[Boston—Thursday, 28 February 1867]

Thursday morning. Jamie had a most brilliant evening at Longfellows—a note came in from O.W.H. towards night saying, he was full of business & full of his story but he must go to L.’s. Lowell’s poem in the morning had helped to stir him. J. reached his door punctually at 8—there stood the little wonder with hat & coat on and door ajar, his wife beside him. “I wouldn’t let him go with anybody else” she said “Mr Fields, he ought not to go out tonight, hear him how he wheezes with the asthma. Now Wendell when will you get home.” “Oh said he I dont know I put myself into Mr Fields hands.” “Well Mr Fields how early can you get him home” about 12 was the answer. “Now that’s pretty well” said the Dr—“Amelia go in and shut the door. Mr Fields will take care of me” so between fun and anxiety they chattered away until they were fairly into the street & in the car. “I’ve been doing too much lately between my lectures and my story and the fine dinners I have been to and I ought not to go out tonight. Why it’s one of the greatest compliments one man ever paid another, my going out to Longfellow’s tonight. By the way Mr Fields, do you appreciate the position you hold in our time. There never was anything like it. Why I was nothing but a roaring kangaroo when you took me in hand and I thought it was the right thing to stand upon my hind legs, but you combed me down and put me in proper shape. Now I want you to promise me one thing. We’re all growing old, your authors are all growing old, I’m near sixty myself, by and by the brain will begin to soften. Now you must tell me when the egg begins to look addled. People don’t know of themselves.”

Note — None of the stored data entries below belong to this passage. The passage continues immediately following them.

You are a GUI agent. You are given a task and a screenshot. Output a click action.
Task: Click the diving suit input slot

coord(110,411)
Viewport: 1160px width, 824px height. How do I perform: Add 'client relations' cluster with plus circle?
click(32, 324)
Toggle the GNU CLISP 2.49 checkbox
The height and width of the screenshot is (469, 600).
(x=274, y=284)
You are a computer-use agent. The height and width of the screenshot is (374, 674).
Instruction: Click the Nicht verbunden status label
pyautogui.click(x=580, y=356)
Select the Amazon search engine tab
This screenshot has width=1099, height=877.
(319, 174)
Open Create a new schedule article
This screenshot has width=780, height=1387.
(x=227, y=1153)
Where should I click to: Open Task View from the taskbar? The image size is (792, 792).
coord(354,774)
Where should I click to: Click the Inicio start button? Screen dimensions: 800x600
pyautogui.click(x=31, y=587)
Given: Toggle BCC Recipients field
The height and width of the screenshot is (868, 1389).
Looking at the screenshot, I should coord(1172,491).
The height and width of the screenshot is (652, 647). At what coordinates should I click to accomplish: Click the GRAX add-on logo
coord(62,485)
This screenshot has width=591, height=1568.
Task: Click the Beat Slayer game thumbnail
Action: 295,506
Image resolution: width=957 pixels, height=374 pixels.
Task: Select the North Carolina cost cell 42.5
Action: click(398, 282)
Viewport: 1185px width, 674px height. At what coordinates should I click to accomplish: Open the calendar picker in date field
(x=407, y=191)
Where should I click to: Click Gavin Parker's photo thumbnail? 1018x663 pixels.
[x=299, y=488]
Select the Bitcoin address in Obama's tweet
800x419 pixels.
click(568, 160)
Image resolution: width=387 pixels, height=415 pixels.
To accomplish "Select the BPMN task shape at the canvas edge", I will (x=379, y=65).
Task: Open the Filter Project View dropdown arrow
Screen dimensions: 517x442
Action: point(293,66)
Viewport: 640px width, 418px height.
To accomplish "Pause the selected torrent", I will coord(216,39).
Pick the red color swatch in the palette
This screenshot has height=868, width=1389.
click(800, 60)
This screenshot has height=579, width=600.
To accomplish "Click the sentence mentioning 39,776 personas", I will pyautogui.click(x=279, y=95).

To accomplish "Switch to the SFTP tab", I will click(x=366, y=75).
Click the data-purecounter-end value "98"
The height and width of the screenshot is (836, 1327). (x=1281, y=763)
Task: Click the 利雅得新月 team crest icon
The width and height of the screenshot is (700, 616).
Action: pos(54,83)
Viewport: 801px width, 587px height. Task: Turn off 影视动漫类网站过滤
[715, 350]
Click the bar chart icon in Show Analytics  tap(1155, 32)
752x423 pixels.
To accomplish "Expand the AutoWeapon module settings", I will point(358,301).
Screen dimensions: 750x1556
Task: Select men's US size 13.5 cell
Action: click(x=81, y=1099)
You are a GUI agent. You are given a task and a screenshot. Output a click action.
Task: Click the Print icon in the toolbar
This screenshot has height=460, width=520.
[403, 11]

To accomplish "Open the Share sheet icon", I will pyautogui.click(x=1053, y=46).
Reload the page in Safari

He had been to two large dinners lately one at G.W. Wales’s which he said was the finest dinner he had ever seen, the most perfect in all its appointments, decorated with the largest profusion of flowers in as perfect taste as he had ever seen—“why even the chair you sat in was so delicately padded as to give pleasure to that weak spot in the back which we all inherit from the fall of Adam” the other was at Mrs Charles Dorr’s where there were 16 at table & the room “for heat was like the black hole at Calcutta” but the company very brilliant. Mr & Mrs Winthrop, Mrs Parkman, Dr Hayes etc. he sat next Mrs Winthrop, says she is a thorough-bred woman of society the daughter of a politician, the wife, first of a millionaire and now of a man of society. “I like such a woman now and then, she never makes a mistake.” Mrs Julia Ward Howe was thoroughly canvassed at the table “picked clean as any duck for the spit and then roasted over a slow fire” as O.W.H. afterward remarked to Mrs Parkman who is a very just woman and who weighed her well in the balances.

When they arrived at L’s my basket of flowers stood surrounded by other gifts and Longfellow himself sat crowned with all the natural loveliness of his rare nature. The day must have been a happy one for him. His son had just completed a portrait of remarkable beauty of his sister Edith, almost a work of genius as it seemed when it was remembered this was but the 2d portrait he had ever painted. O.W.H. had three perfect verses of a little poem in his hand which he read and then Lowell talked and they had great merriment and delight together.

Lissie and I sat at home writing and reading Ferrari’s play in Italian of Dante etc. which Longfellow lent me—a delightful thing.

During the day I had been playing show man about the house to country friends.

This morning a quiet hour at home—errands the afternoon—Lucy to dinner.